What’s Love Got To Do With It?
Leadership
October 27, 2020
Julia Felton
Herd Leader Of Business HorsePower Ltd
Topics
Authentic, Authentic leaders, Authentic leadership, Compassion, Leadership, leadership qualities, leadership virtuesWhat’s love got to do with being a great leader? A lot it seems as new research reveals that love is the differentiating quality that distinguishes good from great leaders. But what is love really and how can it make a difference to the way we lead our teams and our businesses?
To be clear we are not talking about romantic or sexual love here, but rather love displayed as caring, nurturing, tenderness, and devotion. Love in this form is displayed daily in human life, it’s a core human value, and yet rarely has love made it into the list of traditional leadership virtues like integrity, hard work, and courage.
Many leaders leave love at home and it never enters the workplace, fearing that if they let it out of the corporate closet they will be ridiculed and yet there is compelling research that without a good dose of love workplaces are less satisfying to work in, cultures are sub-optimal and team member potential is stunted. And yet leading with love is not a skill that many leaders naturally embrace. As John Mackey notes in his book Conscious Leadership “leading with love in business is a skill that must be learned”.
So why is this critical leadership skill missing in business?
Firstly, love has never been espoused as a leadership quality up to now. Just consider the language we use to describe leadership which is the anthesis of love. It’s a battlefield out there; it’s a dog eat dog world; survival of the fittest. The language of leadership has been about winning and losing - you need to trump the competition, thrive don’t just survive. These metaphors create a self-serving, finite view of business which implies competitiveness and one-upmanship.
Second, the lack of women leaders generally around the world. Only 7% of the world’s leaders are women and only 7% of the Fortune 500 companies have women CEO’s, and yet as Avivah Wittenberg-Cox — the CEO of 20-first, a global gender-balance consultancy based in the UK - points out, many of the countries with the strongest initial response to the COVID global crisis have been led by women.
In fact, an analysis of 194 countries by two professors in the UK revealed that infection and fatality rates in the first three months of the pandemic were generally lower in countries with female leaders. One of the reasons for this might be that these women leaders took decisive action and put their countries into lockdown earlier than their male counterparts.
However Wittenberg-Cox has identified four common threads in women’s leadership during the pandemic: trust, decisiveness, tech, love and it was love that was the differentiating factor between male and female leaders. “These women were much more ready and comfortable expressing love and care while leading” she notes. Witness Prime Minister Jacinda Ardern hosting an informal Facebook Live Q&A to “check-in with everyone.”

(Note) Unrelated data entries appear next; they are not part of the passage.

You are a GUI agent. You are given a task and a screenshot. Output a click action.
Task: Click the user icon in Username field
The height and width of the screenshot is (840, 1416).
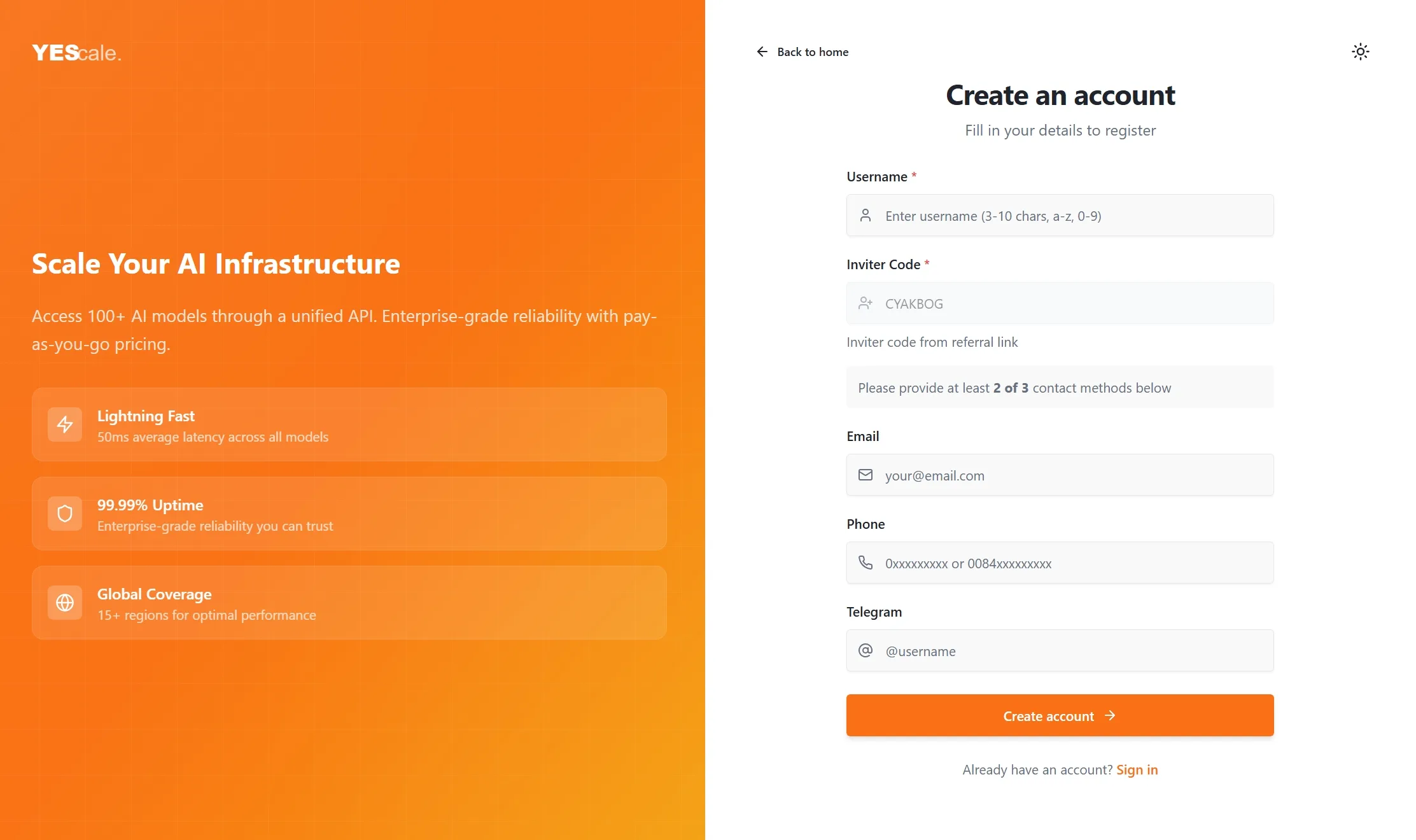click(866, 216)
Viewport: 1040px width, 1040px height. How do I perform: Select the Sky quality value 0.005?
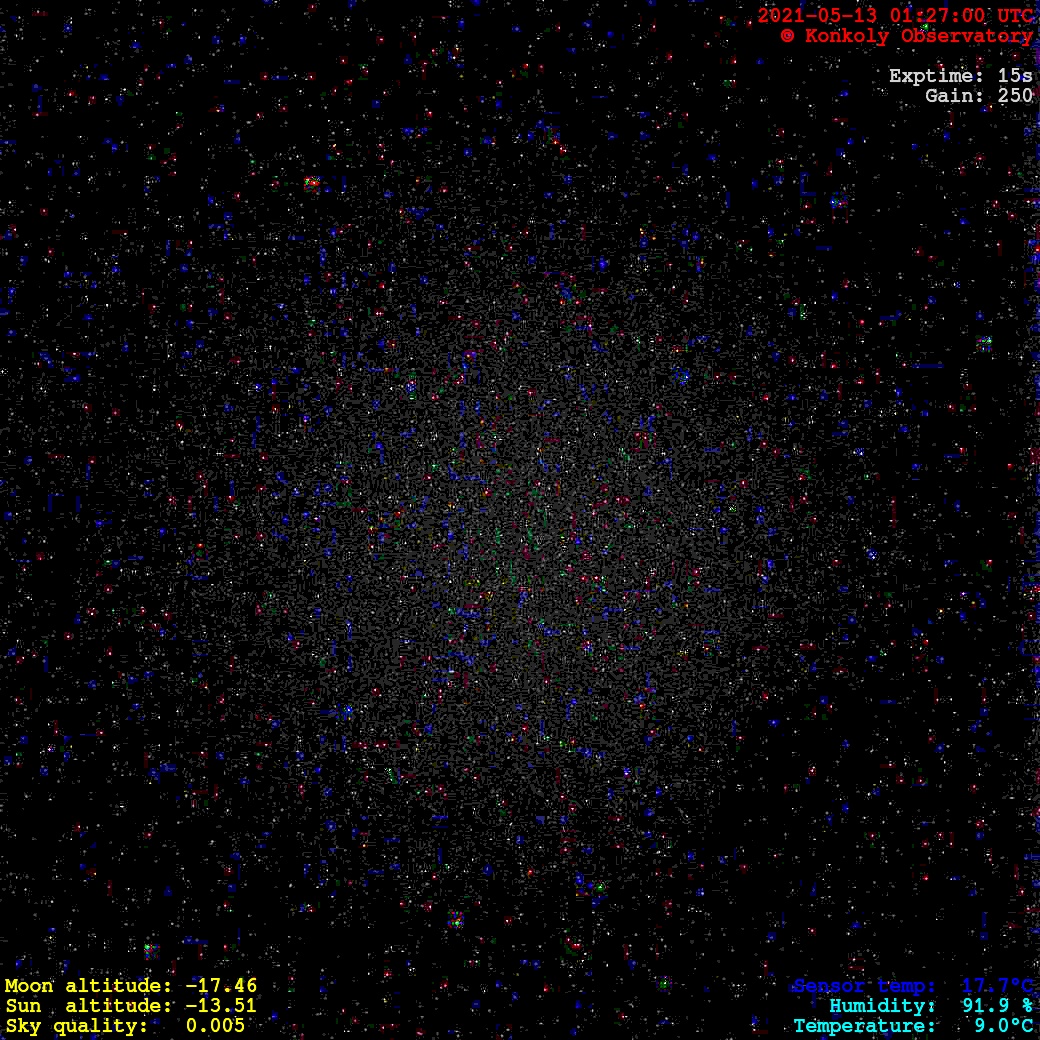click(215, 1026)
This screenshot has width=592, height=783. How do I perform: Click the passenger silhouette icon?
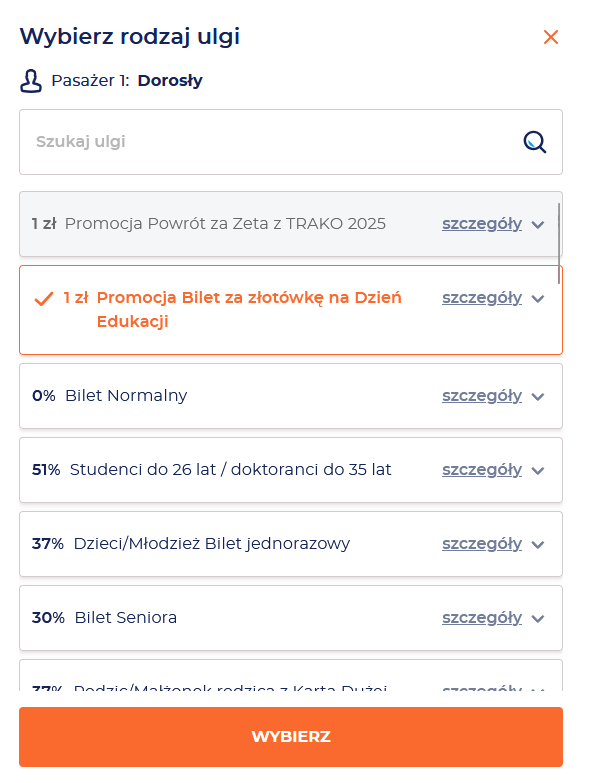[x=31, y=81]
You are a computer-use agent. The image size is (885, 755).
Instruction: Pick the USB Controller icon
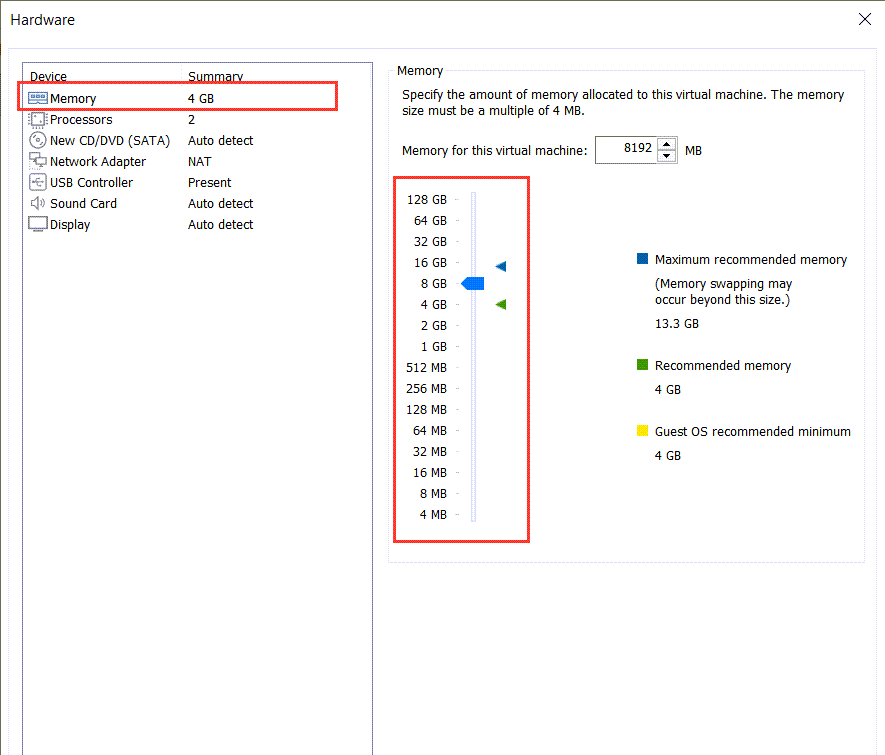click(x=37, y=183)
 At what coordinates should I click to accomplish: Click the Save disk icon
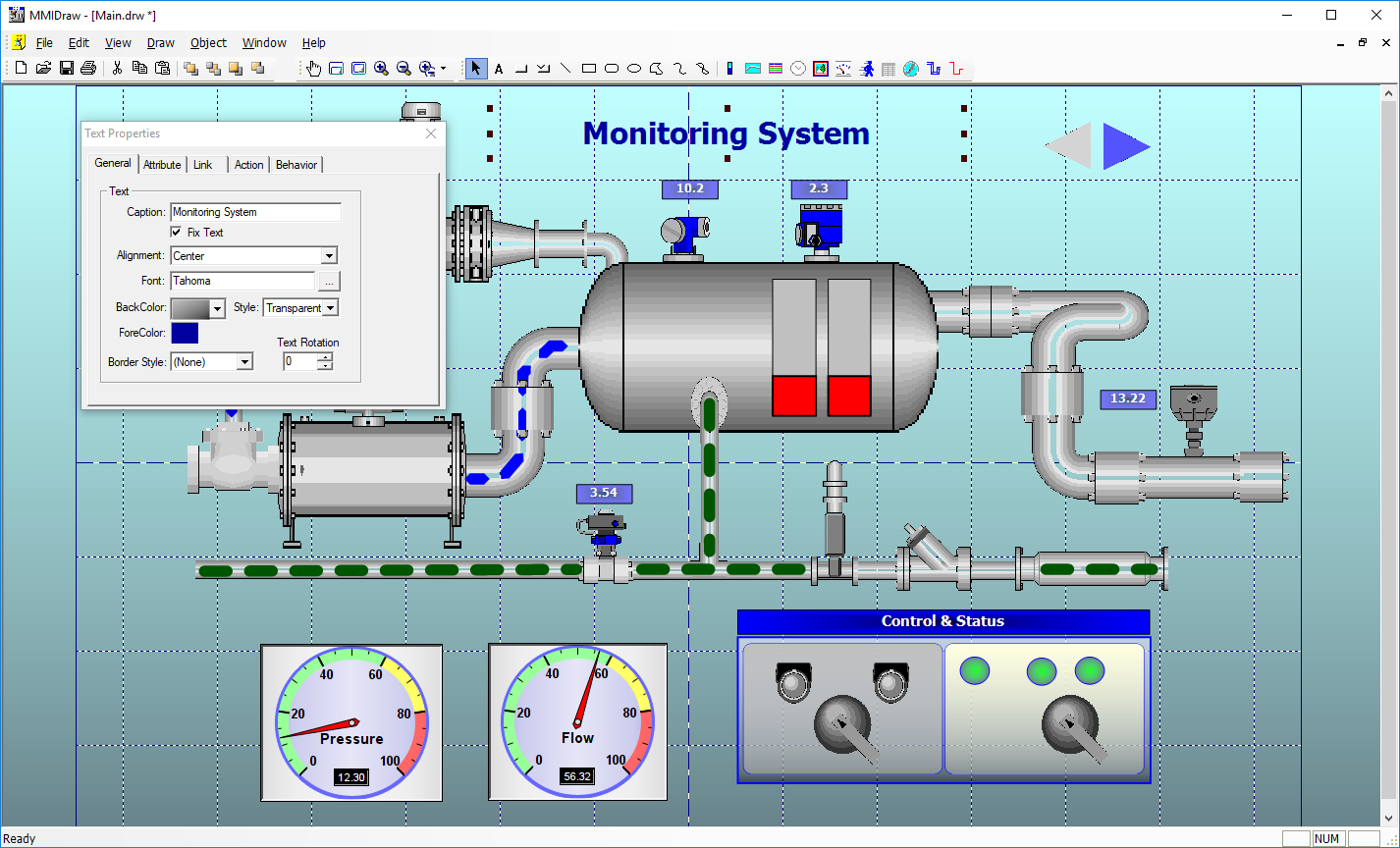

Dressed in sweats and addressing the nation from her home, she said, “Excuse the casual attire,” explaining, “It can be a messy business putting toddlers to bed.” This kind of openness is about leaders “revealing their personal and professional realities without shame, being authentic and showing love, caring, and compassion for the nation.
Towards A New Approach
If there is one thing we have learned from the pandemic is that we are all inter-connected, and that community is very important. What if we finally begin to think of business as being a community and appreciate that business is a force for good that impacts everyone around it– their employees, their customers, their stakeholders – and that everyone is participating for mutual gain. When we adopt this approach the leader's job becomes to create value for everyone impacted by the business through a series of win-win decisions. Love becomes the glue that keeps everything together as everyone cares and appreciates the impact ripple effect of their actions.
And when stakeholders – whether team members, customers, suppliers, or investors - feel loved by the business they tend to love the business back and create more value for it. That’s the benefit of engaged team members and customers who become raving fans and your best advocates and marketers ever. Truly a win-win situation.
I’m curious as to whether you will add love to your list of leadership virtues?